═══ Dataset records

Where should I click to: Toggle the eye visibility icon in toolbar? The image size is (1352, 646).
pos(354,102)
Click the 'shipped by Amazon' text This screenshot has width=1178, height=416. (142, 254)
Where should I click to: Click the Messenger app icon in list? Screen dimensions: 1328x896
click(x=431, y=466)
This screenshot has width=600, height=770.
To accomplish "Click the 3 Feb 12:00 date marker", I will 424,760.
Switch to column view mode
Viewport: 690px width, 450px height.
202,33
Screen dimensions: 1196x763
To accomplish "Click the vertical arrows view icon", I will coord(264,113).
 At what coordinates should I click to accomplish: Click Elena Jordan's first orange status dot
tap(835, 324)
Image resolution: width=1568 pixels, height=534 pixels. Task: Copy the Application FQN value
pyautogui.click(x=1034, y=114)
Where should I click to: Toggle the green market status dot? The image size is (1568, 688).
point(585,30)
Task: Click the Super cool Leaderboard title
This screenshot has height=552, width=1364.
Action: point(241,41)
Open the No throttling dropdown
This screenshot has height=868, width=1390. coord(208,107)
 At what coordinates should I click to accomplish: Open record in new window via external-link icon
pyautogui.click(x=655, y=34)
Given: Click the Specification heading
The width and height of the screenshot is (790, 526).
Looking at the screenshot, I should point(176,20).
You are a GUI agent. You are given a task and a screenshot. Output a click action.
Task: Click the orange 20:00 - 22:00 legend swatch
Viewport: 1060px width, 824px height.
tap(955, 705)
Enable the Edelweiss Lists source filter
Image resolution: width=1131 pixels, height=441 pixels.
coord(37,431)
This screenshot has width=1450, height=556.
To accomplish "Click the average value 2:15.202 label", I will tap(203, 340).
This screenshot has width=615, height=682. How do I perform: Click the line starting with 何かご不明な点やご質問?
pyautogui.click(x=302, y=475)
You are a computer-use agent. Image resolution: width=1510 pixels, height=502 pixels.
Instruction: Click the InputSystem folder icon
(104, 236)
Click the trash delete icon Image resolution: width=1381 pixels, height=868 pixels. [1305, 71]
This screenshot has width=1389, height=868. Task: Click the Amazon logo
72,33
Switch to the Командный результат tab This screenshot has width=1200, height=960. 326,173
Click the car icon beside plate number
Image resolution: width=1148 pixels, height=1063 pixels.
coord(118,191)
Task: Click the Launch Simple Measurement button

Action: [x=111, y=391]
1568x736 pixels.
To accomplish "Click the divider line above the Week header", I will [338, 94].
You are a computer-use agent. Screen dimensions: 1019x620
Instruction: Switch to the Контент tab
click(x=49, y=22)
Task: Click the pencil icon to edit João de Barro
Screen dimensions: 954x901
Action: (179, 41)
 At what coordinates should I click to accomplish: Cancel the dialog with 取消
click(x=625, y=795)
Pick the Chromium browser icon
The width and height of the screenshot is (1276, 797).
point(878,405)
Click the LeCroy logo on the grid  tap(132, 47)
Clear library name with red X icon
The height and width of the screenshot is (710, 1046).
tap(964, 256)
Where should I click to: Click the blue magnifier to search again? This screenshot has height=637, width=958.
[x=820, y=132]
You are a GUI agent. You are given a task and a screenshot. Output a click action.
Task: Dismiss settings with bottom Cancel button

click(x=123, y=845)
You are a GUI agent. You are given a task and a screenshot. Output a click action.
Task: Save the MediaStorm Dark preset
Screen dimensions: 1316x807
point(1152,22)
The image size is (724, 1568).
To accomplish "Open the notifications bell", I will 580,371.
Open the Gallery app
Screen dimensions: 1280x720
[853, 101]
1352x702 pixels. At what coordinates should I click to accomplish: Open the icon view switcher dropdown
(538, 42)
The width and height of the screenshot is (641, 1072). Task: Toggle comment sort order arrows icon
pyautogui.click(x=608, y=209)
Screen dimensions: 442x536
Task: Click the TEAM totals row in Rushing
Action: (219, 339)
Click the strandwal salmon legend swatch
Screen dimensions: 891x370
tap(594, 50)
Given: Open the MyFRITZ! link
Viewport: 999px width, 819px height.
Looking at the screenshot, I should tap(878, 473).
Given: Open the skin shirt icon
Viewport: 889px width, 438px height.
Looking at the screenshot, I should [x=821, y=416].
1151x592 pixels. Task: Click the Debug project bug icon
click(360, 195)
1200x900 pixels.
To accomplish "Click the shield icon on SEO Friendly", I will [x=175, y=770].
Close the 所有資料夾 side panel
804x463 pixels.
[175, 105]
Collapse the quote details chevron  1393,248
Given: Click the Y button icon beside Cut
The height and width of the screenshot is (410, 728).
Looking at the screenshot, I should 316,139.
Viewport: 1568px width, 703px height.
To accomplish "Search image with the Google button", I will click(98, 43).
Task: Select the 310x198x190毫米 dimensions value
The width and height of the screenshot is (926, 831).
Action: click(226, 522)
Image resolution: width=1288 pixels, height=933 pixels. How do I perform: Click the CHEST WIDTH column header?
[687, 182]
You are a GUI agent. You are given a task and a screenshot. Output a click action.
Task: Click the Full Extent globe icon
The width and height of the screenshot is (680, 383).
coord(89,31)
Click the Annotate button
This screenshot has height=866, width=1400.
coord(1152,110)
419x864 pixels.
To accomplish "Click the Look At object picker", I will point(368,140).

══════

= What you will do =
Nothing may change. Retype all of the entries.

= Answer box =
Where should I click to: Toggle the eye visibility icon in toolbar? The image size is (1352, 646).
pos(354,102)
Click the 'shipped by Amazon' text This screenshot has width=1178, height=416. (142, 254)
Where should I click to: Click the Messenger app icon in list? Screen dimensions: 1328x896
click(x=431, y=466)
This screenshot has width=600, height=770.
To accomplish "Click the 3 Feb 12:00 date marker", I will 424,760.
Switch to column view mode
Viewport: 690px width, 450px height.
202,33
Screen dimensions: 1196x763
To accomplish "Click the vertical arrows view icon", I will coord(264,113).
 At what coordinates should I click to accomplish: Click Elena Jordan's first orange status dot
tap(835, 324)
Image resolution: width=1568 pixels, height=534 pixels. Task: Copy the Application FQN value
pyautogui.click(x=1034, y=114)
Where should I click to: Toggle the green market status dot? The image size is (1568, 688).
point(585,30)
Task: Click the Super cool Leaderboard title
This screenshot has height=552, width=1364.
Action: point(241,41)
Open the No throttling dropdown
This screenshot has height=868, width=1390. coord(208,107)
 At what coordinates should I click to accomplish: Open record in new window via external-link icon
pyautogui.click(x=655, y=34)
Given: Click the Specification heading
The width and height of the screenshot is (790, 526).
Looking at the screenshot, I should point(176,20).
You are a GUI agent. You are given a task and a screenshot. Output a click action.
Task: Click the orange 20:00 - 22:00 legend swatch
Viewport: 1060px width, 824px height.
tap(955, 705)
Enable the Edelweiss Lists source filter
Image resolution: width=1131 pixels, height=441 pixels.
coord(37,431)
This screenshot has width=1450, height=556.
To accomplish "Click the average value 2:15.202 label", I will tap(203, 340).
This screenshot has width=615, height=682. How do I perform: Click the line starting with 何かご不明な点やご質問?
pyautogui.click(x=302, y=475)
You are a computer-use agent. Image resolution: width=1510 pixels, height=502 pixels.
Instruction: Click the InputSystem folder icon
(104, 236)
Click the trash delete icon Image resolution: width=1381 pixels, height=868 pixels. [1305, 71]
This screenshot has width=1389, height=868. Task: Click the Amazon logo
72,33
Switch to the Командный результат tab This screenshot has width=1200, height=960. 326,173
Click the car icon beside plate number
Image resolution: width=1148 pixels, height=1063 pixels.
coord(118,191)
Task: Click the Launch Simple Measurement button

Action: [x=111, y=391]
1568x736 pixels.
To accomplish "Click the divider line above the Week header", I will [338, 94].
You are a computer-use agent. Screen dimensions: 1019x620
Instruction: Switch to the Контент tab
click(x=49, y=22)
Task: Click the pencil icon to edit João de Barro
Screen dimensions: 954x901
Action: (179, 41)
 At what coordinates should I click to accomplish: Cancel the dialog with 取消
click(x=625, y=795)
Pick the Chromium browser icon
The width and height of the screenshot is (1276, 797).
point(878,405)
Click the LeCroy logo on the grid  tap(132, 47)
Clear library name with red X icon
The height and width of the screenshot is (710, 1046).
tap(964, 256)
Where should I click to: Click the blue magnifier to search again? This screenshot has height=637, width=958.
[x=820, y=132]
You are a GUI agent. You are given a task and a screenshot. Output a click action.
Task: Dismiss settings with bottom Cancel button

click(x=123, y=845)
You are a GUI agent. You are given a task and a screenshot. Output a click action.
Task: Save the MediaStorm Dark preset
Screen dimensions: 1316x807
point(1152,22)
The image size is (724, 1568).
To accomplish "Open the notifications bell", I will 580,371.
Open the Gallery app
Screen dimensions: 1280x720
[853, 101]
1352x702 pixels. At what coordinates should I click to accomplish: Open the icon view switcher dropdown
(538, 42)
The width and height of the screenshot is (641, 1072). Task: Toggle comment sort order arrows icon
pyautogui.click(x=608, y=209)
Screen dimensions: 442x536
Task: Click the TEAM totals row in Rushing
Action: (219, 339)
Click the strandwal salmon legend swatch
Screen dimensions: 891x370
tap(594, 50)
Given: Open the MyFRITZ! link
Viewport: 999px width, 819px height.
Looking at the screenshot, I should tap(878, 473).
Given: Open the skin shirt icon
Viewport: 889px width, 438px height.
Looking at the screenshot, I should [x=821, y=416].
1151x592 pixels. Task: Click the Debug project bug icon
click(360, 195)
1200x900 pixels.
To accomplish "Click the shield icon on SEO Friendly", I will [x=175, y=770].
Close the 所有資料夾 side panel
804x463 pixels.
[175, 105]
Collapse the quote details chevron  1393,248
Given: Click the Y button icon beside Cut
The height and width of the screenshot is (410, 728).
Looking at the screenshot, I should 316,139.
Viewport: 1568px width, 703px height.
To accomplish "Search image with the Google button", I will click(98, 43).
Task: Select the 310x198x190毫米 dimensions value
The width and height of the screenshot is (926, 831).
Action: click(226, 522)
Image resolution: width=1288 pixels, height=933 pixels. How do I perform: Click the CHEST WIDTH column header?
[687, 182]
You are a GUI agent. You are given a task and a screenshot. Output a click action.
Task: Click the Full Extent globe icon
The width and height of the screenshot is (680, 383).
coord(89,31)
Click the Annotate button
This screenshot has height=866, width=1400.
coord(1152,110)
419x864 pixels.
To accomplish "Click the Look At object picker", I will point(368,140).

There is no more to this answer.